He achieved his second victory (this time over a Caudron R.IV) in January 1917. He achieved three officially confirmed and eight more unconfirmed victories whilst at Jagdstaffel 22, where he remained until 2 August 1917, when he transferred to Jagdstaffel 7 as its Staffelführer (commander) It was also in August that Jacobs received the Royal House Order of Hohenzollern, having previously been awarded both classes of the Iron Cross. His first combat flight leading his squadron was a memorable one. On 21 August, he led his squadron into a Jagdstaffel 26 dogfight, only to see its commander exploded in midair; upon recovery back at base, he survived a low-level landing collision with one of his pilots. On 10 September 1917 Jacobs shot down French ace Jean Matton as his seventh victim.

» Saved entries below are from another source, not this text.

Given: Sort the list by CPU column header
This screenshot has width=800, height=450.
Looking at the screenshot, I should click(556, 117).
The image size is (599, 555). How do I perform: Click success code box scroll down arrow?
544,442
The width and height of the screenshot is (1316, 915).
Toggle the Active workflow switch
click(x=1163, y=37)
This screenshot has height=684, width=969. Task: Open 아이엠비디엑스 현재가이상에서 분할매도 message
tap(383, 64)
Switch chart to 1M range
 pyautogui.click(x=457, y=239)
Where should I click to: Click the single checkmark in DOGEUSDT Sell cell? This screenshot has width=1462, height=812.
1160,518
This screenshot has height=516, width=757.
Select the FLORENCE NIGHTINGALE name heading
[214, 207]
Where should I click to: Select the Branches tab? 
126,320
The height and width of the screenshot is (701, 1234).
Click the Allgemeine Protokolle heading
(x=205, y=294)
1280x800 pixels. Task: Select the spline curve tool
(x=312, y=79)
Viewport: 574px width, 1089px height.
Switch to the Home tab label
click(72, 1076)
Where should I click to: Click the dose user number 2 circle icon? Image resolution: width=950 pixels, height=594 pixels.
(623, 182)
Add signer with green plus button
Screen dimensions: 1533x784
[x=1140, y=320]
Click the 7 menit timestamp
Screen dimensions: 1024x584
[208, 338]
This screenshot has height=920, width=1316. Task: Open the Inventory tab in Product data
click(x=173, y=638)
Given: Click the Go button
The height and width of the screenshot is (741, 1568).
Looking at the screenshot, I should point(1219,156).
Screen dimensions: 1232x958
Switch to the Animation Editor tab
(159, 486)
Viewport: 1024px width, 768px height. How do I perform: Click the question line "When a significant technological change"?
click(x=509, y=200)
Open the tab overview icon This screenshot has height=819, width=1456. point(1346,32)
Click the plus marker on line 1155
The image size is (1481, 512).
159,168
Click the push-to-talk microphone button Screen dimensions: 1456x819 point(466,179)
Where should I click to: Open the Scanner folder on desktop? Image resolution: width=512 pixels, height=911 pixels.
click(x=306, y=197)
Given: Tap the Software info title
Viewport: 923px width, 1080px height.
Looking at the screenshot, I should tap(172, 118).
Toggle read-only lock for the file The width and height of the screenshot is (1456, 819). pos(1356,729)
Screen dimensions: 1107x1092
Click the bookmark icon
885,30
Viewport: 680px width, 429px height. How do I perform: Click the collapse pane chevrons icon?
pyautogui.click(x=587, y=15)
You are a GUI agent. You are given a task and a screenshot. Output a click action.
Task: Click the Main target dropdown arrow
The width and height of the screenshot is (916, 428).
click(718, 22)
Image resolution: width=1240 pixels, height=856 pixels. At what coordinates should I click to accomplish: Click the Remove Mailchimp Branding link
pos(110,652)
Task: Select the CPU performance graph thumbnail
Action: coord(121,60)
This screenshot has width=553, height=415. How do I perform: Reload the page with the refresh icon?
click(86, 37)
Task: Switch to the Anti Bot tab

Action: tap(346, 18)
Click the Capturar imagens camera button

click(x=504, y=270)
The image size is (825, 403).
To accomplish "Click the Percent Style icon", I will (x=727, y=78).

On 28 February 1918, Jacobs gave up his Albatros D.V and started flying the Fokker Dr.I triplane with Jagdstaffel 7, and had his aircraft finished in a distinctive black scheme. The triplane was his favoured mount until October 1918 and he used its maneuverability to his advantage, becoming the triplane's highest scoring ace, with over 30 confirmed victories.

Jacobs' victory tally slowly rose, until at 24 victories (achieved on 19 July 1918) he was awarded the coveted Pour le Mérite. Jacobs would remain with Jagdstaffel 7 until the armistice; his final victory tally was 48 enemy aircraft and balloons.

==Post-World War I==
Jacobs continued to fight against the Bolshevik forces in the Baltic area in 1919, with Gotthard Sachsenberg and Theo Osterkamp in Kommando Sachsenberg.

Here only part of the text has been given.